Je voulais voir le Ballon d’Alsace. J’y suis. Me voilà.
Le 15 Juillet 2019 Saint-Maurice-sur-Moselle
Une journée plutôt tranquille. J’ai rendez vous avec Ramon un copain que j’ai connu sur Paris, chez une bande de fous furieux très sympas, lorsque j’y traînais mes guêtres. Nous avons passé de bons moments festifs ensemble. Souvent très arrosé mais toujours très convivial. En réalité je connais peu Ramon mais j’ai toujours su que c’était un type sympa à connaître en dehors du délire de la fête. Bref.
Je lui donne rendez-vous au pied du sentier qui monte en haut du ballon d’Alsace. Il laissera sa voiture en bas. Un de ses copains journaliste, Gautier Traber de l’Ami Hebdo, nous rejoindra dans un restaurant près des pistes de ski. Celui que l’on trouvera. Rien de prévu.
Nous grimpons tranquillement le sentier dans la forêt. Cela nous permet de discuter de choses et d’autres. Je ne sais pas si c’est le fait que Ramon soit là, mais nous avalons le sentier en peu de temps à mes yeux. Mon esprit est avec Ramon ; pas concentré sur le sentier ou ailleurs. C’est la première fois que je marche accompagné de quelqu’un depuis déjà plusieurs mois.
Tout le monde est en forme. Je suis fier de présenter Cabotte à Ramon. C’est une grande dame. Elle en impose par sa régularité. Je me répète, je suis fier d’elle.
Nous arrivons en bas d’une piste de ski.
Nous nous arrêtons à une sorte de gite pour nous renseigner où trouver un restaurant pour midi. Le propriétaire nous recommande d’aller chez Rose, une pizzeria à quelques encablures de chez lui. Vu l’heure avancée on ira chez elle.
– C’est simple, vous longez la piste puis en haut vous redescendez. C’est juste en bas près de la route. C’est un raccourci pour arriver chez elle.
Comme raccourci c’est réussi ! Nous avons effectivement, en haut pris sur notre gauche et descendu une pente plutôt raide. D’ailleurs Cabotte est tombée. Elle a glissé; le temps de me retourner elle était déjà debout. Rien de grave. Elle ne boitait pas. J’étais rassuré. C’est l’essentiel. Je devrais apprendre à skier à Cabotte à mon retour. Glisser sur quatre sabots ce n’est pas évident sans s’emmêler les spatules. Pauvre Cabotte. Donc arrivés en bas, rien de ce qu’il nous avait dit le bonhomme. Par déduction et grâce à mon GPS nous trouvons la fameuse pizzeria. Une chance, elle était encore ouverte.

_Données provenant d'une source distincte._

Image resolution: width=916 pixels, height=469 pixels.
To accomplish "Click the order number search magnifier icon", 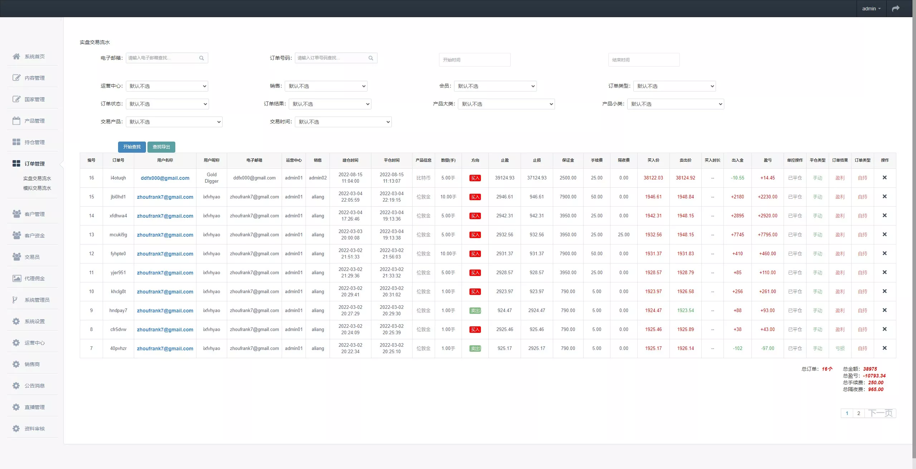I will 371,58.
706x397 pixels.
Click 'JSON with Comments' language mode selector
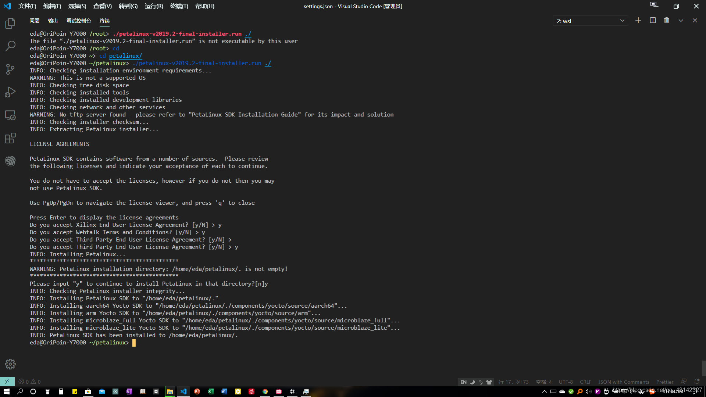click(624, 382)
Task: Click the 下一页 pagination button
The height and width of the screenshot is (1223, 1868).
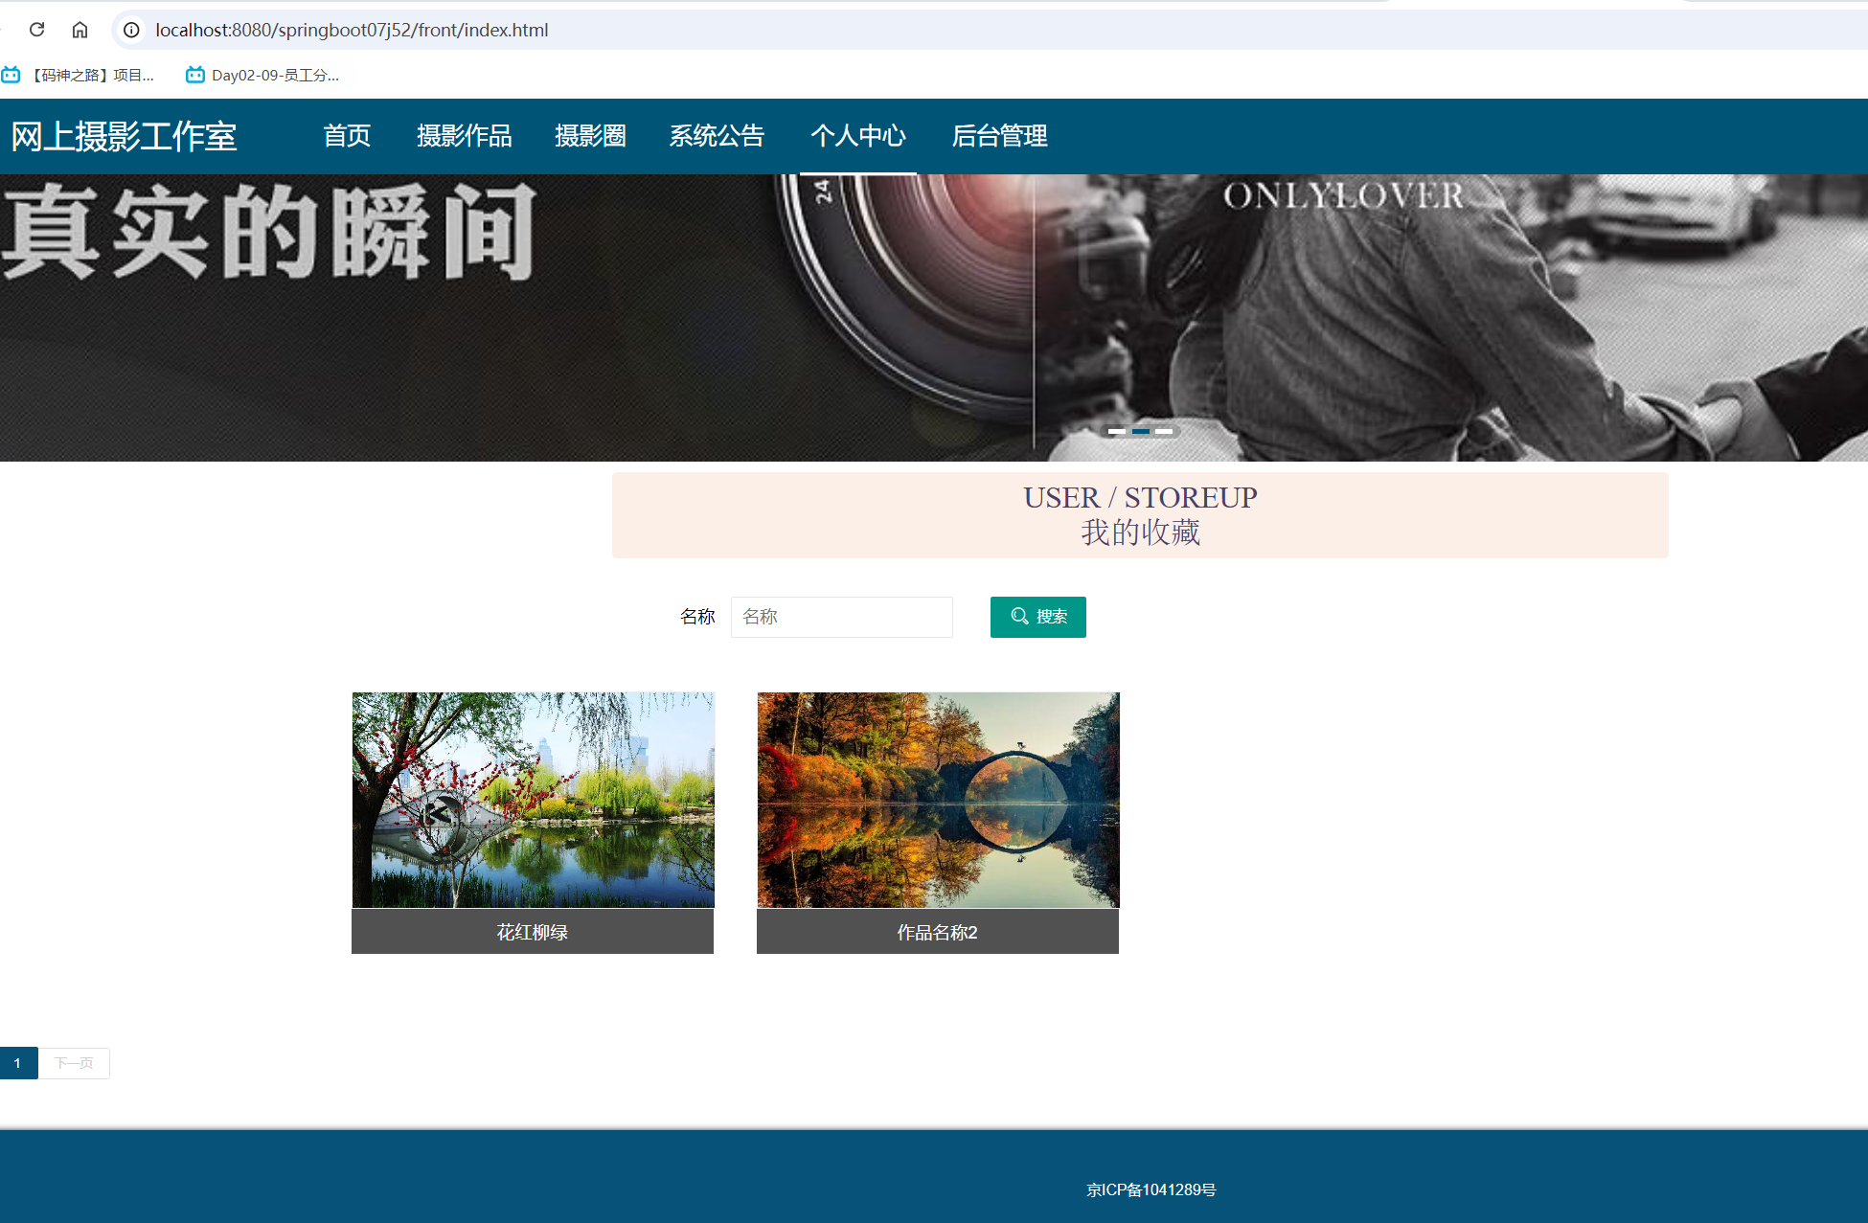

À peine étions nous arrivés que Rose, une dame d’un certains âge, est venue à notre rencontre. Enfin nous pensons que c’est elle. Elle s’informe de notre histoire et trouve cela très amusant et singulier. Elle n’en voit pas tous les jours des duos comme Cabotte et moi. Nous pouvons encore manger. Cabotte est laissée libre sur le parking.
Elle ne pouvait pas aller bien loin. Chose étrange et peu commune, une vidéo de surveillance contrôlait les entrées et sorties des véhicules sur le parking. La définition de l’image était très mauvaise, mais je pouvais distinguer une tache noire qui se baladait sur l’écran. C’était ma Cabotte. Ce lieu ressemblait plus à un restaurant classique. Il y avait une ambiance colorée dans un décor de meubles traditionnels, un peu à l’image de Rose. Là aussi c’était surprenant.
Nous avons mangé une pizza et bu des demis. Le copain journaliste de Ramon est venu un peu plus tard. Il m’a interrogé sur le fond de mon périple. Je lui ai dit aussi qu’il pouvait consulter mon site et mon blog. Le projet y était expliqué avec ses divers objectifs.
À la fin du repas Rose est venue vers moi. Elle me dit qu’elle sait lire sur les visages. Le mien, plutôt émacié en ces jours d’efforts intenses, visiblement l’inspirait. Elle me trouve toutes les qualités du monde. Je suis généreux, d’une grande sagesse, plein d’initiatives et de créativité, je possède de la témérité à toutes épreuves, je ne lâche jamais et j’en passe des plus honorables ! Au niveau du signe du zodiaque (bélier entêté, tête à cornes, toujours prêt à repartir !) je suis bien loti. Il semblerait que les autres planètes gravitant autour de mon signe aient une influence positive sur moi. Le top. Je suis un être bien né, au bon moment, à la bonne heure, au bon endroit, etc. Quelle chance. Les cieux sont avec moi.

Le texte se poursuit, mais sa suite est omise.